• Goal of the exercise: Search each line below for "tweet", then return the lines where it appears.

══ Available data ══

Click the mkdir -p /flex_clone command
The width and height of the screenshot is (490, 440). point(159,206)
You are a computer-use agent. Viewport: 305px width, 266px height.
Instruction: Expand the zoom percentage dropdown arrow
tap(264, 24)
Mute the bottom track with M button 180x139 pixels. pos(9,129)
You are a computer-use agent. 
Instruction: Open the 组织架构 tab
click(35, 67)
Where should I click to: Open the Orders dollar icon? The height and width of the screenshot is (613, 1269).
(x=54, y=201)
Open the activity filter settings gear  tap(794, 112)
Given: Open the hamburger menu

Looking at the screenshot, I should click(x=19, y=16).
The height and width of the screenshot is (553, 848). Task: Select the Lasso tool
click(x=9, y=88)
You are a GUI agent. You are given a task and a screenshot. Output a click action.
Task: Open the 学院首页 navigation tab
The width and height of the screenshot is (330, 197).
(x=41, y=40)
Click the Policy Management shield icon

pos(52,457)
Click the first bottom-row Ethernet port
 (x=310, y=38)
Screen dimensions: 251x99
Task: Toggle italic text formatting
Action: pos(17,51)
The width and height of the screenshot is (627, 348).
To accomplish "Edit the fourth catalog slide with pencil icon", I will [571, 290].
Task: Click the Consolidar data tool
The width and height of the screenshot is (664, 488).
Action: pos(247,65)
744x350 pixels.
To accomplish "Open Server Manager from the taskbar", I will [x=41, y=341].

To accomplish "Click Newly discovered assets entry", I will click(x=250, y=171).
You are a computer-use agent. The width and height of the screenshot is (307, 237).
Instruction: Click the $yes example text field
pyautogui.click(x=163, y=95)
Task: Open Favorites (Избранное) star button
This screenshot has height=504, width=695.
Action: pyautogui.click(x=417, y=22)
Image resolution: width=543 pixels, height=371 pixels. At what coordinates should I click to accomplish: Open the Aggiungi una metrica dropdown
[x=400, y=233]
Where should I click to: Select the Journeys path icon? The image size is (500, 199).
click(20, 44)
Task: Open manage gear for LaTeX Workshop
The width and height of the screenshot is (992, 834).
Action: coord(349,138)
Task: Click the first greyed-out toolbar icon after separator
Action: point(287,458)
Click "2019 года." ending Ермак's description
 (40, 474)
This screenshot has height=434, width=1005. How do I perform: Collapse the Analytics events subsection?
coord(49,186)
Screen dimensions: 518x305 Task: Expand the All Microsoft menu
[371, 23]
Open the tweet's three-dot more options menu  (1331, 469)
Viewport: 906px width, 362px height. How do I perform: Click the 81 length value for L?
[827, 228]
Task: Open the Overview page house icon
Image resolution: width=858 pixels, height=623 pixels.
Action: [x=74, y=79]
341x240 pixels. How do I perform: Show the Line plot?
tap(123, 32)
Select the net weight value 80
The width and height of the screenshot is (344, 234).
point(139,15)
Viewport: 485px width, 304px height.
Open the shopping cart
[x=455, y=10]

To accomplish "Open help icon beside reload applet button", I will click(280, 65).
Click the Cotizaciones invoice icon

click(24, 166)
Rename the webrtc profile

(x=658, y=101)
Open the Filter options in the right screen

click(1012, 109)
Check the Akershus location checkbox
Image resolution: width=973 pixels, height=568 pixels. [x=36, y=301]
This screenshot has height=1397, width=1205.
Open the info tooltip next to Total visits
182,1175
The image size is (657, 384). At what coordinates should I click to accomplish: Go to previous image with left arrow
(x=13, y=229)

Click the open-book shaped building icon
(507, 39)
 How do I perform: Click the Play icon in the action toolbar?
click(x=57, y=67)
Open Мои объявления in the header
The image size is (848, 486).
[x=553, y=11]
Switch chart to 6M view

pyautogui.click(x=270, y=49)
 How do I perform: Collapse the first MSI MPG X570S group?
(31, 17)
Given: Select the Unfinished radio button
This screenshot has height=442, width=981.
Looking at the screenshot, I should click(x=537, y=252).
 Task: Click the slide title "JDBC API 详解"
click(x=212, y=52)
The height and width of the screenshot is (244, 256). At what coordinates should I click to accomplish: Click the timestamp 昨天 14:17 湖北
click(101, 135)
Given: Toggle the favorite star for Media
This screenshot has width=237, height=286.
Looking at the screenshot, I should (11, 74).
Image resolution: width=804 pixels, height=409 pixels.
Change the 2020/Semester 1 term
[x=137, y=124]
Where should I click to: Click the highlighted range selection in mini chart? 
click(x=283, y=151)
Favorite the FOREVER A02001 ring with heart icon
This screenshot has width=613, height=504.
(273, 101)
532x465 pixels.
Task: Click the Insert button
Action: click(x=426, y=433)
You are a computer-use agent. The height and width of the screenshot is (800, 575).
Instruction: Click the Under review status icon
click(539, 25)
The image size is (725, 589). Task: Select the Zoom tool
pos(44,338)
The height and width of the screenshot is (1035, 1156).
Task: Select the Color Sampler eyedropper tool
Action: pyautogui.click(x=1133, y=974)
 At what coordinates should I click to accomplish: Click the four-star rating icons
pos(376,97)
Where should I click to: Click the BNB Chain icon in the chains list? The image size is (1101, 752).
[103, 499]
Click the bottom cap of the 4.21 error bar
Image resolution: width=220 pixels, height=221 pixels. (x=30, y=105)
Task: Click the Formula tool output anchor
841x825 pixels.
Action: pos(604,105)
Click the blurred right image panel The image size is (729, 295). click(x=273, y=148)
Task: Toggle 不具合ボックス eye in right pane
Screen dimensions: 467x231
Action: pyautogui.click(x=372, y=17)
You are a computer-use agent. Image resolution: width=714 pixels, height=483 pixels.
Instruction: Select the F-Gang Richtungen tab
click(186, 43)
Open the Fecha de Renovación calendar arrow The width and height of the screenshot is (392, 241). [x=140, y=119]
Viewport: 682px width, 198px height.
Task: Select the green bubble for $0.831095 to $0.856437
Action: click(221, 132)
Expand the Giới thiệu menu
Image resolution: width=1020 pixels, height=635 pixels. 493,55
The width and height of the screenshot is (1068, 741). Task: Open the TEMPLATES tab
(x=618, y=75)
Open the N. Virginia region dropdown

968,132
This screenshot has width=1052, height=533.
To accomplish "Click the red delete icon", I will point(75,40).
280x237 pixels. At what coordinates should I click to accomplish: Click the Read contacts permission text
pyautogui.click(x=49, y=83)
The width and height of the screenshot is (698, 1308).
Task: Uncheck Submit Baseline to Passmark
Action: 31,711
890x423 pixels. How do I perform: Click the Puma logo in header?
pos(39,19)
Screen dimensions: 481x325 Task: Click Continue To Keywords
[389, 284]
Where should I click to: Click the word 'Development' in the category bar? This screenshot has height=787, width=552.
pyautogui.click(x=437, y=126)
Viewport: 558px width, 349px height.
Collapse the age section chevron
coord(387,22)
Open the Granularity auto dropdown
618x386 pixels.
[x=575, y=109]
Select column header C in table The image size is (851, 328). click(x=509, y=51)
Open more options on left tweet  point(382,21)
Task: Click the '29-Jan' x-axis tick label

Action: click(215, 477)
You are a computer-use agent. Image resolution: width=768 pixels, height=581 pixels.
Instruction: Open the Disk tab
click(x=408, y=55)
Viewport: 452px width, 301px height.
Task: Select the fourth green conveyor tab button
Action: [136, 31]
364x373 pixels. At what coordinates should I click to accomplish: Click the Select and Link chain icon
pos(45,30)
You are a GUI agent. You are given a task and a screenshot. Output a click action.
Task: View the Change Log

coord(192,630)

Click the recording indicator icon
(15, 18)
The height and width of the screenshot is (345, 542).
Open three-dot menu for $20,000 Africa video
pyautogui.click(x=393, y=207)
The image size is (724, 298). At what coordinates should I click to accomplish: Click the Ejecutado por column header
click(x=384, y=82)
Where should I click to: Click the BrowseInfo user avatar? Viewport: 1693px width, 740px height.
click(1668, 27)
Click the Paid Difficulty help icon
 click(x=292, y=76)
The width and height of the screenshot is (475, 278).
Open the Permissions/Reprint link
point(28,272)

═══

• Your solution:
Open the tweet's three-dot more options menu  (1331, 469)
Open more options on left tweet  point(382,21)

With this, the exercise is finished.